TASK OBJECTIVE
Transcribe the records word for word, from the start of the records through the line containing "legend-other-os: Другая ОС", inclusive, and leave the pictures out of your answer.

DATA LISTING
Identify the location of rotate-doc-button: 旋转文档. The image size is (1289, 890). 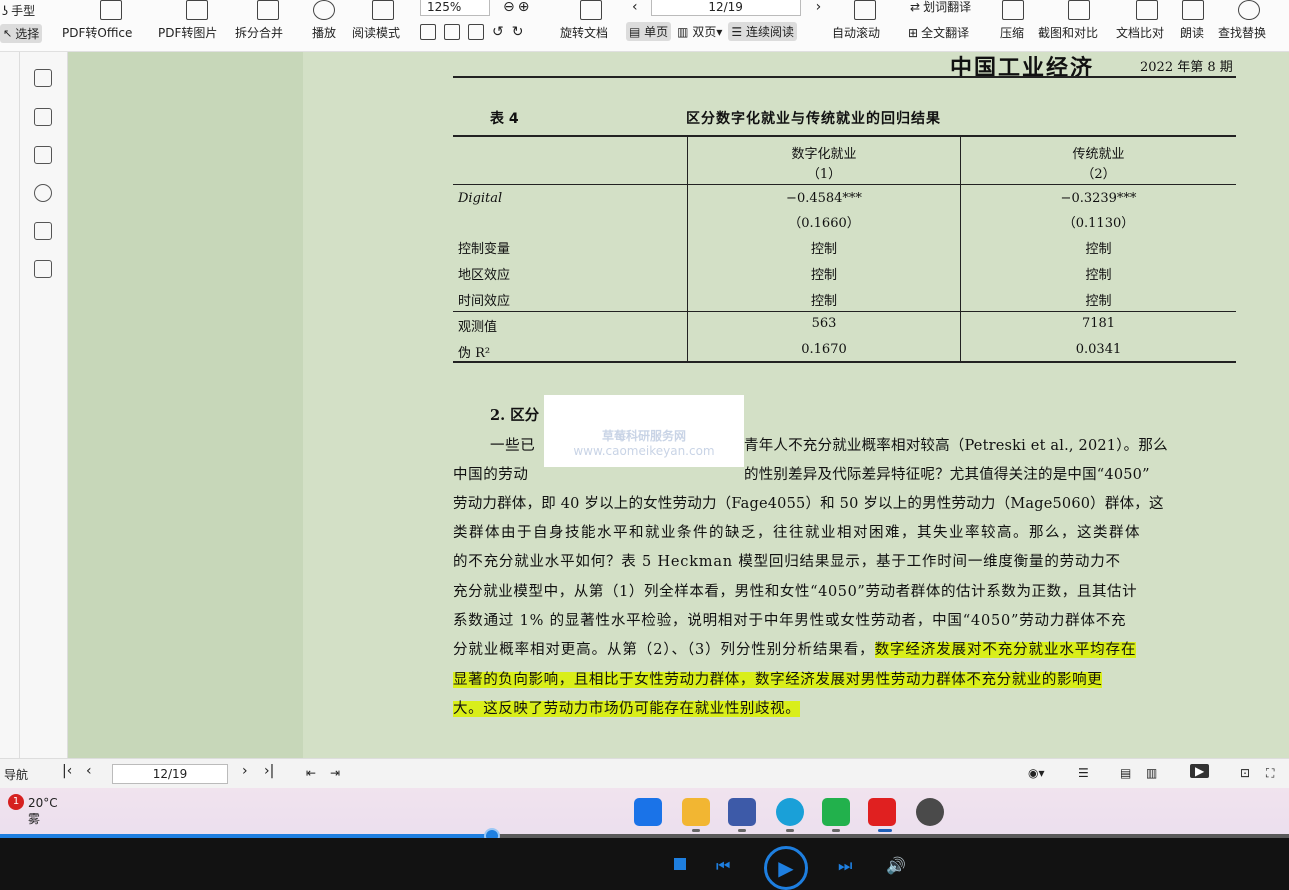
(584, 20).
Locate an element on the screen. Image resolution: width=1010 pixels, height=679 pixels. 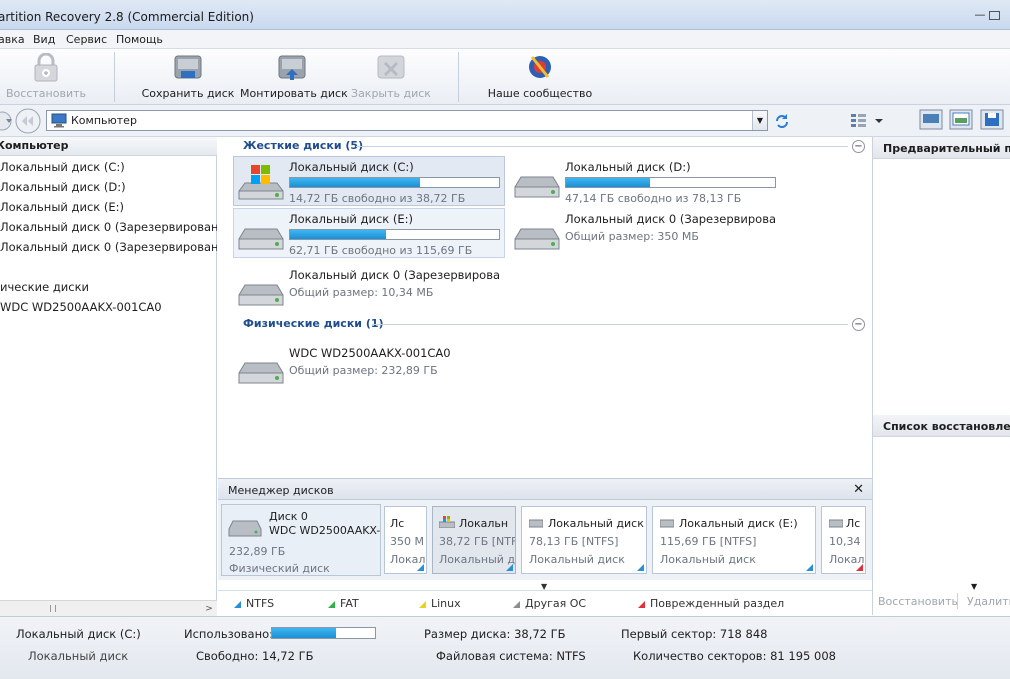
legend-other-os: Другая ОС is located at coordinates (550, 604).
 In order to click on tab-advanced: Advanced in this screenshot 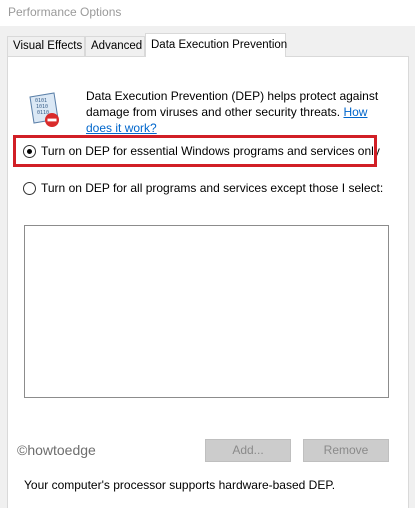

ANSWER TO THE PROBLEM
Identify the location of rotate-doc-button: 旋转文档. The image size is (1289, 890). 
(584, 20).
Locate an element on the screen. Image resolution: width=1010 pixels, height=679 pixels. 
legend-other-os: Другая ОС is located at coordinates (550, 604).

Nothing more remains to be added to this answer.